Evaluation of substrate specificity and catalytic promiscuity of Bacillus albus cellulase: an insight into in silico proteomic study aiming at enhanced production of renewable energy.

Abstract

Cellulases are enzymes that aid in the hydrolysis of cellulosic fibers and have a wide range of industrial uses. In the present in silico study, sequence alignment between cellulases from different Bacillus species revealed that most of the residues are conserved in those aligned enzymes. Three dimensional structures of cellulase enzymes from 23 different Bacillus species have been predicted and based on the alignment between the modeled structures, those enzymes have been categorized into 7 different groups according to the homology in their conformational folds.
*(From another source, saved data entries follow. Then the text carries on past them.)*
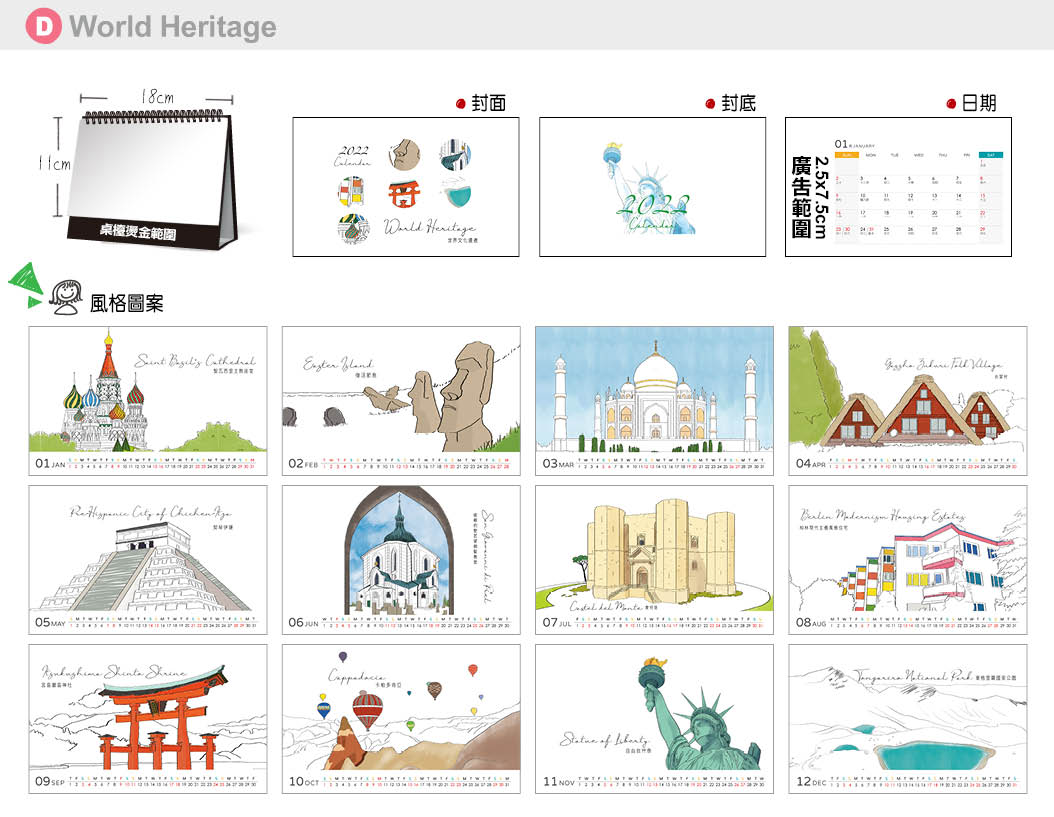Click the green paper-plane arrow icon
The image size is (1054, 817).
pyautogui.click(x=26, y=285)
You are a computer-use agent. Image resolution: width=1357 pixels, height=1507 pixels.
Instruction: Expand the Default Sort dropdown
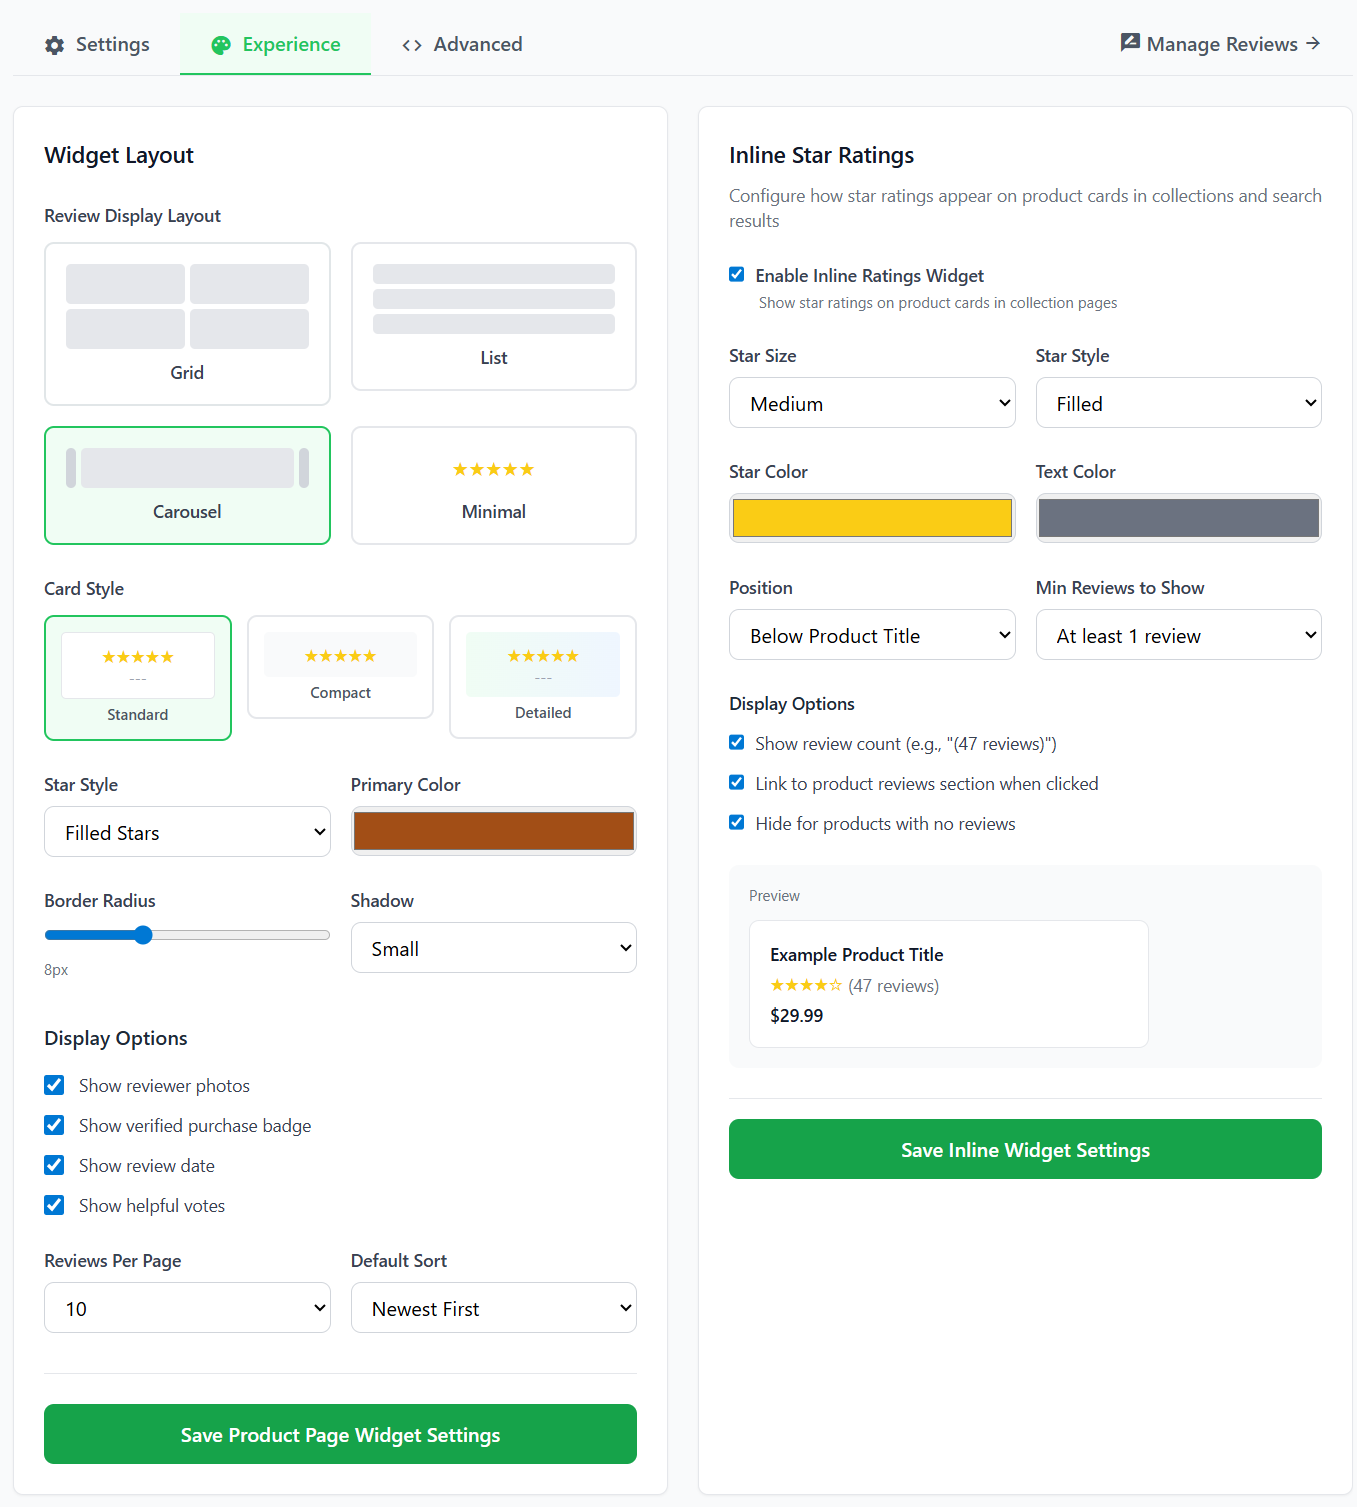[x=493, y=1308]
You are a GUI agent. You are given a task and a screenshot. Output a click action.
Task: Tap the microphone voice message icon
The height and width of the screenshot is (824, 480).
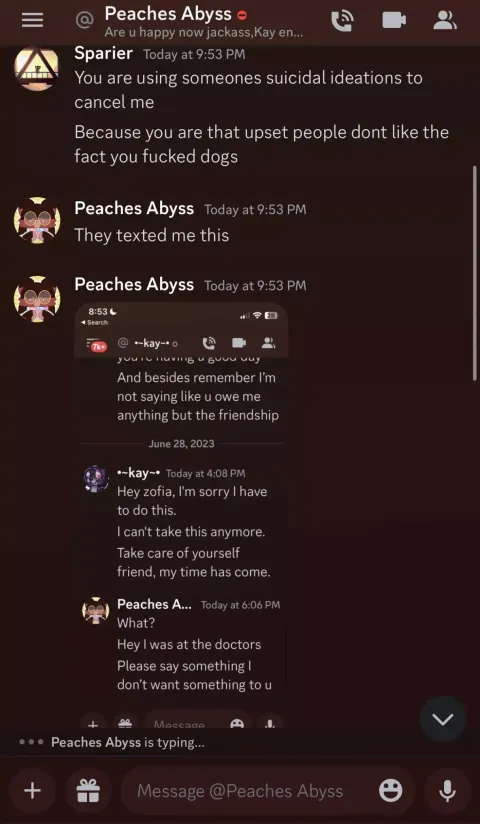pyautogui.click(x=447, y=790)
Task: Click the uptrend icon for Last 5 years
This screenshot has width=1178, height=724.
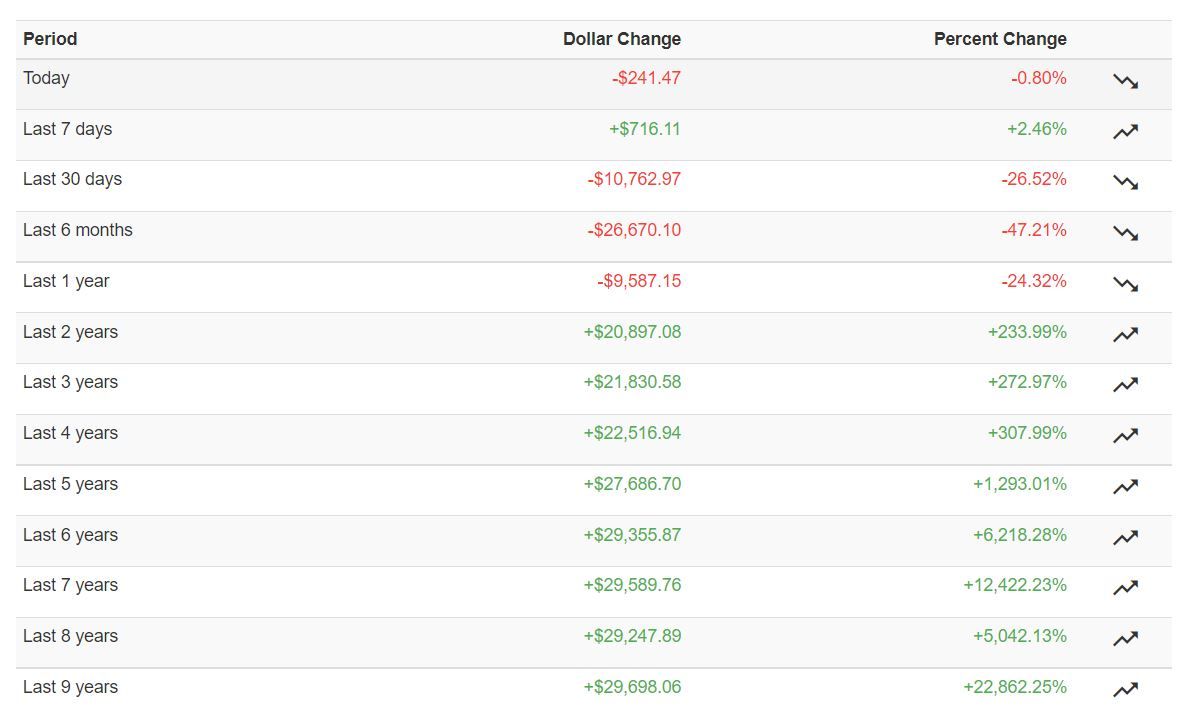Action: [x=1125, y=487]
There are two structural contents in Gr-I cellulase namely β1-α2 and β3-α5 loops which varies greatly according to their static position. Molecular docking study between the B. albus cellulase and its various cellulosic substrates including xylanoglucan oligosaccharides revealed that residues viz. Phe154, Tyr258, Tyr282, Tyr285, and Tyr376 of B. albus cellulase are significantly involved in formation stacking interaction during enzyme-substrate binding. Residue interaction network and binding energy analysis for the B. albus cellulase with different cellulosic substrates depicted the strong affinity of XylGlc3 substrate with the receptor enzyme. Molecular interaction and molecular dynamics simulation studies exhibited structural stability of enzyme-substrate complexes which are greatly influenced by the presence of catalytic promiscuity in their substrate binding sites. Screening of B. albus in carboxymethylcellulose (CMC) and xylan supplemented agar media revealed the capability of the bacterium in degrading both cellulose and xylan. Overall, the study demonstrated B. albus cellulase as an effective biocatalyst candidate with the potential role of catalytic promiscuity for possible applications in biofuel industries.